ЭМИГРАЦИЯ И СОВЕТСКАЯ ВЛАСТЬ, 1945: ВОКРУГ «ВИЗИТА»
Спор о смысле изменений, происшедших в России, и о роли эмиграции в новых условиях развернулся между людьми в общем‐то сходных воззрений, много лет лично знавших друг друга, но оказавшихся в годы войны по разные стороны океана. Что означало — в свободной стране или в оккупации, в безопасности или под угрозой тюрьмы, а то и смертной казни. В значительной степени это был спор между русскими ньюйоркцами и русскими парижанами.
Алданов, как и многие другие русские американцы, был неприятно удивлен, если не сказать поражен, известиями из Парижа о том, что некоторые хорошо ему знакомые русские эмигранты ищут сближения с советскими представителями, а то и просто пошли к «советам» на поклон. Об этом (как и о сотрудничестве с нацистами других — а то и тех же самых русских эмигрантов) писал в Нью-Йорк свояк Алданова Я. Б. Полонский, доходила отрывочная и не всегда достоверная информация и по другим каналам. 6 марта 1945 года Алданов писал Керенскому:
В Париже, по-моему, происходит, и с каждым днем будет усиливаться развал политической эмиграции. Ее в самом деле уже больше нет: осталась только колония. За успех люди всегда всем прощали все. А теперь, по-видимому, и Бильянкур, и идейные вожди вроде Одинца… окрылены надеждами: амнистия, служба, места, милости, тридцать пять тысяч курьеров в полпредство и обратно. Думаю, что для громадного большинства ни одна из этих надежд не оправдается, и корыто будет разбито во второй раз, — «красная мечта» вслед за «белой мечтой». Кроме того, отношения между де Голлем и коммунистами портятся. Идейные вожди могут немного испугаться: они ссориться с властями не любят[764].
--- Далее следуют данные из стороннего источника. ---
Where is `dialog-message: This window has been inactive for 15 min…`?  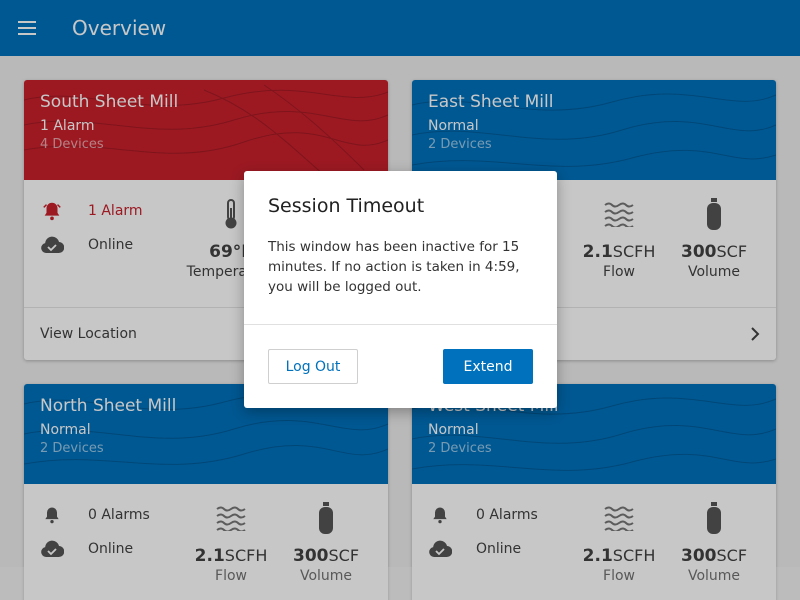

Относительно судьбы Франции, ставшей его второй родиной, Алданов был умеренно оптимистичен:
Коммунисты были бы во Франции всемогущи, если бы Сталин хотел и мог им помогать по-настоящему. Но в Ялте как будто принято решение, что Западную Германию будут занимать английские и американские войска. Если так, то «сосредоточение войск на границе» для подкрепления политических требований в данном случае в ближайшие годы окажется невозможным. Своими же силами французские коммунисты едва ли придут к власти. Это подает мне надежду, что, быть может, удастся закончить свои дни в Париже: на Петербург я больше, к большому своему горю, ни малейшей надежды не имею[765].
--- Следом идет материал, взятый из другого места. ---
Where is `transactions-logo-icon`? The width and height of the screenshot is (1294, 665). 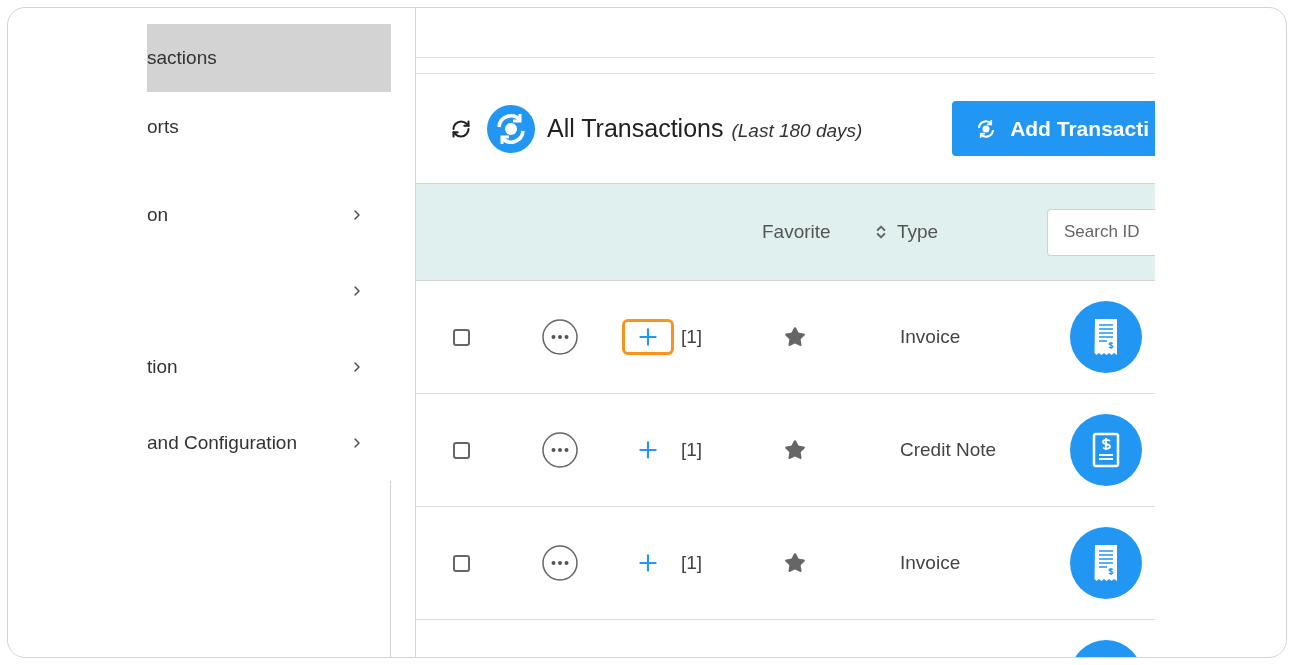
transactions-logo-icon is located at coordinates (511, 128).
Буквально на следующий день после написания этого письма, 7 марта 1945 года, в «Новом русском слове» появилась корреспонденция из Парижа, повергшая Алданова и его единомышленников в шок. В ней сообщалось, что группа русских эмигрантов посетила советское посольство в Париже. Дело было не столько в самом факте «визита», сколько в составе группы: половина людей, поднявших в советском посольстве бокалы за здоровье маршала Сталина, были друзьями или однопартийцами Алданова.
Альперин и Титов были, как и Алданов, народными социалистами. С Маклаковым он был на дружеской ноге. В число достаточно близких к нему людей входил Тер-Погосян. Почти все «штатские» были масонами, входившими в те же ложи, что и Алданов. Возможно, по совокупности этих обстоятельств, а также по свойственной ему дипломатичности Алданову пришлось сыграть, пожалуй, ключевую роль в «выяснении отношений» с участниками «визита». Заметим, что эмигрантская политика далеко не всегда была публичной, отчасти ввиду отсутствия печатных «площадей» для обсуждения тех или иных насущных вопросов, отчасти в связи с нежеланием предавать огласке существующие разногласия или, по выражению Маклакова, «еретические мысли». Переписка играла огромную роль в жизни российских интеллектуалов, в архивах сохранились многие тысячи писем; многие из них скорее напоминают политические или историософские трактаты, а по откровенности и литературной отточенности нередко превосходят опубликованные ими же тексты на те же темы. Исследователи творчества Алданова, вероятно, были бы удивлены, узнав, какие тонкости эмигрантской и «общей» политики обсуждал автор «Истоков» в своей обширной переписке с Маклаковым и насколько он был информированным в этом отношении человеком. Впрочем, это в большей степени относится ко времени холодной войны. Пока же вернемся в 1945 год.